A meandering book. Over the course of several years and on a tight budget, the author has toured all the museums he can that own and display the paintings of Pieter Bruegel. He seems to have no particular training in art or art history, but I found his comments on the paintings very informative and insightful. He also writes extensively about the adventures he had in traveling to the various museums, mostly in Europe and North America. The reader also learns about his father's life, working at GE in England and, mainly, his retirement. At one point, late in the book, he actually writes,"I do not know that I have all that much coherent to say myself." This book would be of interest only to Pieter Bruegel fans as I have been since becoming aware of his 16th century works. They have helped me imagine the life of my unknown peasant ancestors. Also, the format is too small for the subject matter. Some, but not all, of the pictures written about in this book are reprinted, but they are too small to examine the details the author has written about. And it took me quite a while to read this book because of all the flipping back and forth to find the pictures as they are described.
This is an unusual book. The author has made it his mission to visit every Pieter Bruegel the Elder painting in the world.and each chapter takes us to a new one. There are lots of full color illustrations with paintings and details of paintings. But Bruegel packed lots of figures into his paintings so I recommend using a book of his works as an accompanaiment; I used Taschen’s Bruegel the Complete Paintings. So many interesting insights: the snowball (a deft flick of paint) in the Census at Bethlehem, the egg with legs running around because it wants to be eaten in The Land of Cockaigne, the unbowdlerized details revealed by Bruegel the Younger in his copy of The Massacre of the Innocents. In The Hay Harvest “People are becoming their hats—the small figures at work in the middle ground, for example, where the great straw hats entirely replace heads or faces. And some are becoming baskets of fruit.” There should be more books like this.
Put me in mind of William Least Heat-Moon's "Blue Highways." Brueghel through a Ferris filter (the ghost of Ferris's father hovering over all). Ferris is a gifted writer. Occasionally slow going. Maybe appropriate given the subject matter: the passage of time, winter, Breughel, grief, isolation, evanescence. Found myself losing interest then connecting again, hard. This is a meditation more than it is art history, though it's that too, in a way. Found myself wishing entire paintings had been reproduced, rather than details. Were there copyright issues? Found it necessary to Google the paintings being discussed to experience the "full Brueghel."
The author meanders through his physical viewings of the Bruegel panels, including tales of Bruegel, of the paintings, of his own journeys, and his own wandering thoughts. Some truly lovely passages result, and the book is beautiful with its interspersed detail paintings. Some pages have less of an impact, but on the whole it's a quiet, worthwhile journey. Be prepared, however, to have your computer or your high-end smartphone at the ready, as unless you're already intimately familiar with Bruegel, there's a lot of looking up of images to do on your device.
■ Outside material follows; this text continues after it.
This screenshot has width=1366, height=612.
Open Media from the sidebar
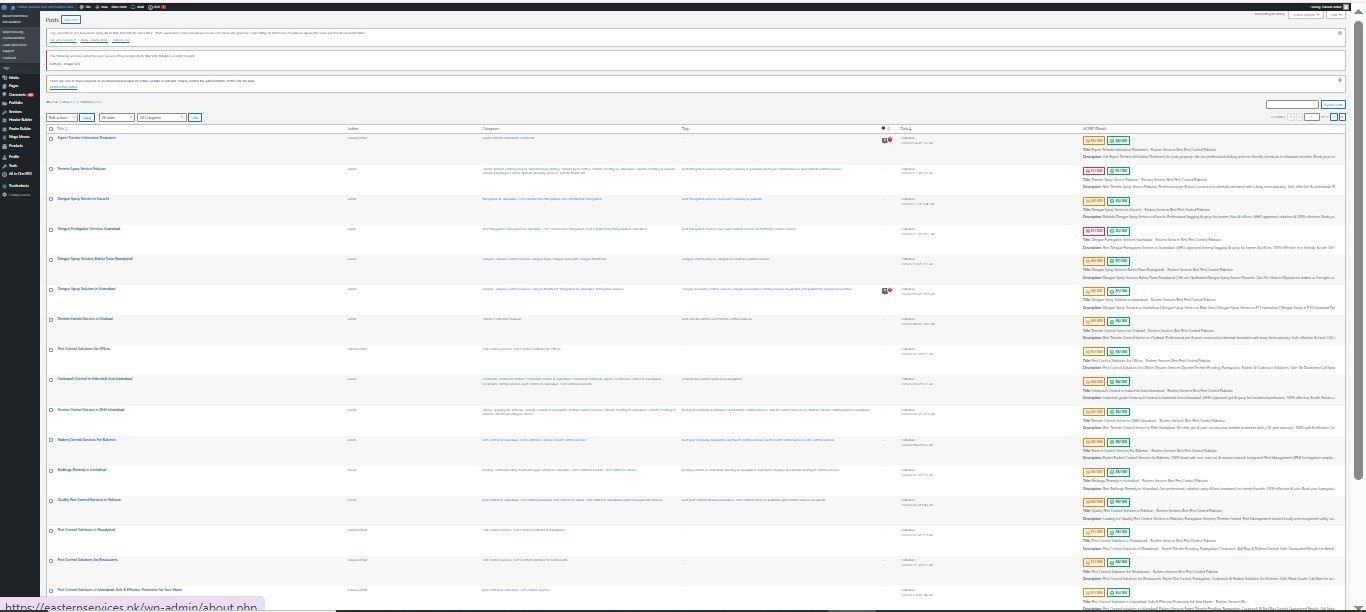point(14,77)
Toby Ferris's adventure through Europe and the USA to see 42 different paintings by Pieter Bruegel the Elder is a strange undertaking. His way of weaving in an autobiographical tale of his own family, of coincidence, and of travel is nicely worked although occasionally clunky in its verbosity. The tone too can be robotic, even when personal, which creates an enjoyable dream-like experience of reading the book, as if Ferris was observing himself from outside his body and writing down the uncanny activities of a creature he couldn't fully understand.
It also serves as a nice way to become familiar with the work of Bruegel without reading more technical biographies. Unfortunately, many of the paintings are only reproduced as details (or not at all) so at times it is frustrating to have to leave the book and sift through unreliable internet reproductions to see the details referred to. Still, the book is fun, poetic, and an enjoyable story told in an unusual way.
In this book, we follow the author as he travels to seek out the paintings of Pieter Bruegel the Elder. As he does so, he discusses the painter’s life, the lives of other historical figures, his own life, the life of his father, and life and death in general.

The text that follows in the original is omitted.